Al final, se lo tuve que decir, porque era tan obvio y ella estaba tan nerviosa que a mí se me escapaba hasta la risa. No le dije a dónde íbamos, le dije simplemente que allí no podíamos ir.

Pasamos un día especial de comidas y cenas, de paseos por la playa al atardecer, de miradas, muchas miradas, de muchas conversaciones, de visitas…

Y llegó el día de llevarla a la sorpresa, al motivo de estar allí. Cuando cogimos el coche y empezamos a alejarnos del casco urbano ya empezó a mosquearse…  Pero cuando llegamos al parque se quedó un poco sorprendida… “¿Aquí me traes?”

Fuimos directamente a la taquilla y presenté mi reserva. Ella aun sin saber nada, me imagino que pensaba que era una entrada normal. La chica cogió mi papel, lo miró y me dijo: “Llegáis tarde, han adelantado la hora… Cómo ya nació el bebé delfín…” Y nos quedamos muertas… Enfilamos el camino hasta el delfinario, que para no variar estaba en la parte más alta y alejada del parque.

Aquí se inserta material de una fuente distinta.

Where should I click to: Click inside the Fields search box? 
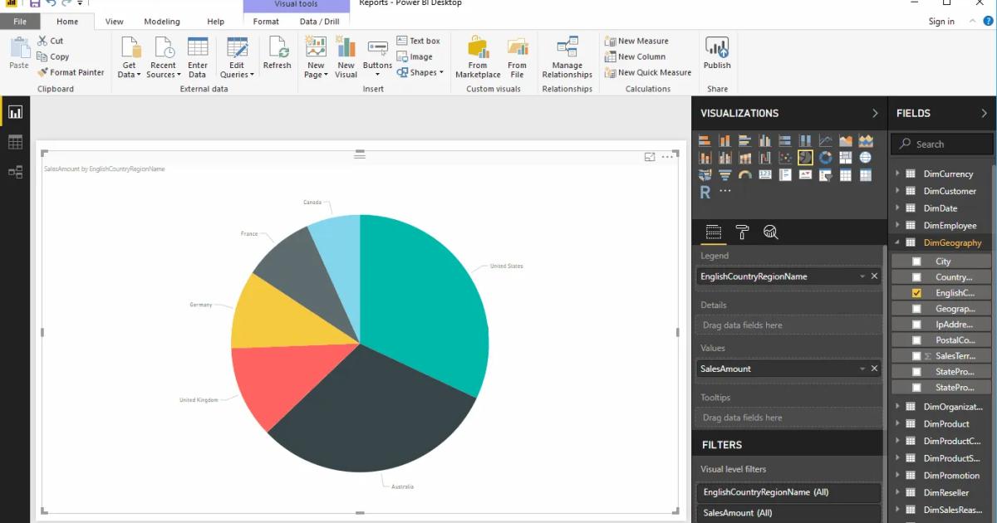(941, 143)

Por el camino ni hablaba, iba seria y con la vista puesta en el suelo… Cuando llegamos y nos sacaron el neopreno para bañarnos ya empezó a hacer preguntas… “¿Pero esto…? ¿Delfines, cariño?”

Nos hicieron esperar a pie de la piscina… Los delfines ya estaban allí. Los monitores nos dieron unas recomendaciones y unos consejos básicos mientras  les veíamos. La ilusión y el cumplir un sueño, se reflejaban en su cara. Ojalá hubiera podido captar con mi cámara ese momento, esa mirada, esa media sonrisa mezcla de timidez, de alegría, de una ilusión grandísima, tan grande que la podías tocar con la mano…

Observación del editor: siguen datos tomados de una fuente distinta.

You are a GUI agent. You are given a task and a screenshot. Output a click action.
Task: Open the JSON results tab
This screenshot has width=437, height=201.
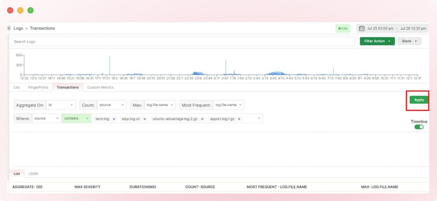[33, 173]
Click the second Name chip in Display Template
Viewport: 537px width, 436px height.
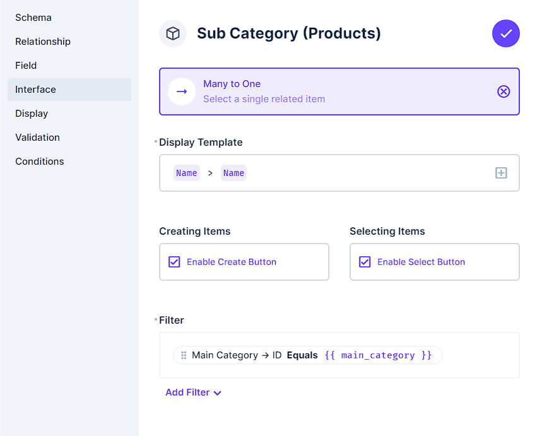233,172
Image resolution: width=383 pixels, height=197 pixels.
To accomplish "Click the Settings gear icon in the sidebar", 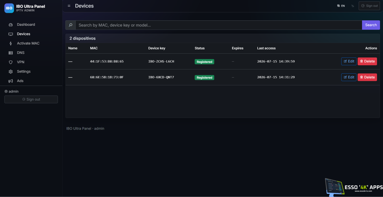I will [x=11, y=72].
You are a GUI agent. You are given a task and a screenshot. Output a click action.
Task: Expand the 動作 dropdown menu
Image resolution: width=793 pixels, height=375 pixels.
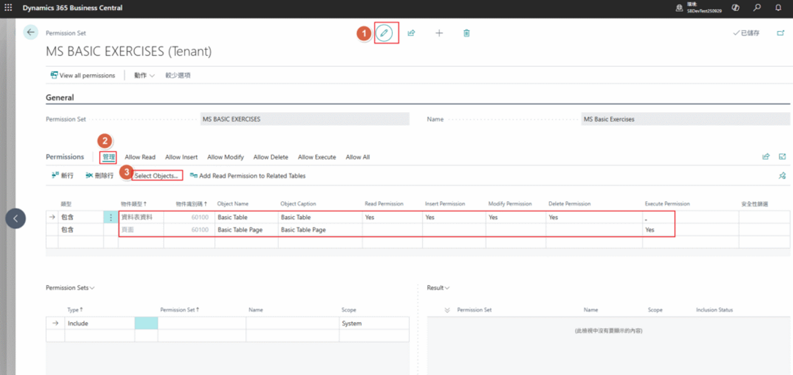coord(144,76)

Todo pasó rapidísimo… Nos metimos en la piscina, nos hicimos fotos con los delfines, les tocamos, jugamos con ellos, hicimos “casi” el show con ellos… Fue increíble.

Yo me pasé todo el rato pendiente de ella, de verdad. Porque a pesar de que estar con los delfines es algo impactante, no os podéis imaginar cómo impactaba su mirada, su sonrisa… A veces me pillaba mirándola y me susurraba “Te quiero”, cuando nos juntábamos me abrazaba o me daba un beso… Fue especial, muy especial.

 

Lo tenía todo preparado, lo tenía todo pensado. Era nuestra escapada y quería que saliera todo bien, quería hacerla feliz, notarla feliz y con eso me quedo.

Mil gracias por estar siempre al otro lado.